Estabelece o art. 334, do CPC, que se a petição inicial atender a todos os requisitos essenciais — e não for o caso de rejeição liminar do pedido — o juiz a despachará, designando audiência de conciliação e mediação, e determinando a citação do réu, para responder. Pudemos ver, contudo, no Capítulo transato, que, no sistema peculiar do processo do trabalho, o juiz, em princípio, não despacha na inicial, para esse fim, pois a citação é ato que deve ser realizado, de maneira automática, pela secretaria do órgão jurisdicional (CLT, art. 841, caput).

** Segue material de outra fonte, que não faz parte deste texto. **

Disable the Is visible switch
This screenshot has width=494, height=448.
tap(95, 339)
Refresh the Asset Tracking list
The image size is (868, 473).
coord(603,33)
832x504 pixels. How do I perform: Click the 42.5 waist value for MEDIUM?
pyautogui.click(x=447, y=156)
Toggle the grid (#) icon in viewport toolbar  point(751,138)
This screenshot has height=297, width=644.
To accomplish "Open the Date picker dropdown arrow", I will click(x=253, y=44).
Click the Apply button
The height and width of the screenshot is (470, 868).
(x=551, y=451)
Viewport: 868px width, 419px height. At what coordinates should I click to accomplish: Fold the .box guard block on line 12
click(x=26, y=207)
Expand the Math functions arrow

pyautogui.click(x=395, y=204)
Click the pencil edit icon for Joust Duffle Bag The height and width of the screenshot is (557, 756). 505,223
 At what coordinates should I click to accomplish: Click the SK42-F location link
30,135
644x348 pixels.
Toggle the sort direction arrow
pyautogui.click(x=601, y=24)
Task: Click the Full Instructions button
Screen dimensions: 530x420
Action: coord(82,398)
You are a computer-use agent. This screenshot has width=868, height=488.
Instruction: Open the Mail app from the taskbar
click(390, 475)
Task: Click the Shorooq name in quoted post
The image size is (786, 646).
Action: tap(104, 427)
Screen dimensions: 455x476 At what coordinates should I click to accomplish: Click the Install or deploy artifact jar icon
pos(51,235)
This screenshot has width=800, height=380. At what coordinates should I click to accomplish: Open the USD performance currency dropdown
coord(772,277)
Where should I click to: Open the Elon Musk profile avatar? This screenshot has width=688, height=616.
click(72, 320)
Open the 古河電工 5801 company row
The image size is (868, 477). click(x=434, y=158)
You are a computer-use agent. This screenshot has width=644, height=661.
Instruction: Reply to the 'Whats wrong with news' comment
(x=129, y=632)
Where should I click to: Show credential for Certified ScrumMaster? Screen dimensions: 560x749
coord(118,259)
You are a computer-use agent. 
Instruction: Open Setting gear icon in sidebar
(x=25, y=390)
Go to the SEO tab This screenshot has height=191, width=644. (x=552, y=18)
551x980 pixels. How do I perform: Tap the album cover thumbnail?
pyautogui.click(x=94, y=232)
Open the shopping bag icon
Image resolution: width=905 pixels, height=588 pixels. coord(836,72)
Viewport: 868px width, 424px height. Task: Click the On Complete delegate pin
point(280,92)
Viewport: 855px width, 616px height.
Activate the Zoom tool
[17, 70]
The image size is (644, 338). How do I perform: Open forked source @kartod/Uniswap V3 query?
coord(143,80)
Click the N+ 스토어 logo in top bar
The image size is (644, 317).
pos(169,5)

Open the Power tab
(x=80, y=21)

O art. 213, do CPC de 1973, conceituava a citação como o ato pelo qual “se chama a juízo o réu ou o interessado, a fim de se defender”. Sempre discordamos dessa definição feita pelo legislador, argumentando que, em rigor, a citação se destina a dar ciência ao réu da existência da ação, para que ele, se assim desejar, apresente sua resposta. Deste modo, o comparecer a juízo para responder constitui uma faculdade do réu, não um seu dever, embora, se não a exercer, venha a sofrer as consequências jurídicas do seu silêncio ou de sua contumácia.

O CPC atual, mais cuidadoso em sua linguagem, conceitua a citação como “o ato pelo qual são convocados o réu, ou executado ou o interessado para integrar a relação processual” (art. 238). Essa redação, todavia, também não é perfeita, pois o verbo convocar sugere a ideia de obrigatoriedade de comparecimento a juízo. Por isso, seguimos entendendo que a citação é o ato pelo qual o juiz dá ciência ao réu, ao executado ou ao interessado quanto à existência da ação. Ademais, da maneira como está redigida a norma legal sobredita, tem-se a falsa impressão de que se as pessoas aí referidas, depois de citadas, não vierem a juízo não estarão integrando a relação processual. Ora, sabemos que essa integração se dá não com o comparecimento a juízo, ou a postulação nos autos, mas com a simples citação. Este ato processual traduz, pois cientificação e não, convocação — como se a parte, o executado ou o interessado, ao não atenderem a essa convocação, seriam conduzidos a juízo de modo coercitivo (“debaixo de vara”, na linguagem do passado).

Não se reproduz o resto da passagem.